Mi riferisco alla sentenza della Corte Costituzionale, circa il lodo Alfano, ed alla nota diramata dal Quirinale. Previdi l’abrogazione, anche perché la meritava. Ciò non toglie due fatti, pesanti ed ineludibili: a. quella legge era stata scritta ricalcando una sentenza della stessa Corte, sotto la diretta assistenza di un Quirinale che, firmando, se ne fece garante, non si tratta di un “patto”, o di altro sotterfugio inconfessabile, ma della pubblica e nota realtà dei fatti, sicché la recente sentenza smentisce la Corte di ieri, oltre che il Presidente della Repubblica ed il Parlamento di oggi; b. si è tollerato l’intollerabile, compresa la prassi di eleggere i presidenti della Corte Costituzionale in violazione della Costituzione, ma oggi si aggiunge la deturpazione di giudici che votano in disciplinato ossequio e totale aderenza alle partiti politiche cui devono la nomina.
Si può pure chiedere a tutti di uniformarsi all’ipocrisia ed al servo encomio, si può pure imporre al Tizio od al Caio di tacere e piegare la testa, ma ho la preoccupazione che cresca il numero delle teste vuote, e che a piegarsi sia quello splendido edificio costituzionale che da tempo è preso d’assalto da presunti restauratori, che si comportano da demolitori.
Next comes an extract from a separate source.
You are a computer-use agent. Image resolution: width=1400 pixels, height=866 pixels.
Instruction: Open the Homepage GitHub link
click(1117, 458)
Il Presidente Napolitano è anche il mio Presidente, perché regolarmente eletto a Capo della nostra Repubblica. Non ci chieda, per carità, di estendere il rispetto che tutti dobbiamo all’istituzione fino a ricomprendere il rispetto per il Suo, personale, passato, giacché, in questo modo, non renderà più forte la democrazia, ma la sommergerà di fantasmi che ancora urlano.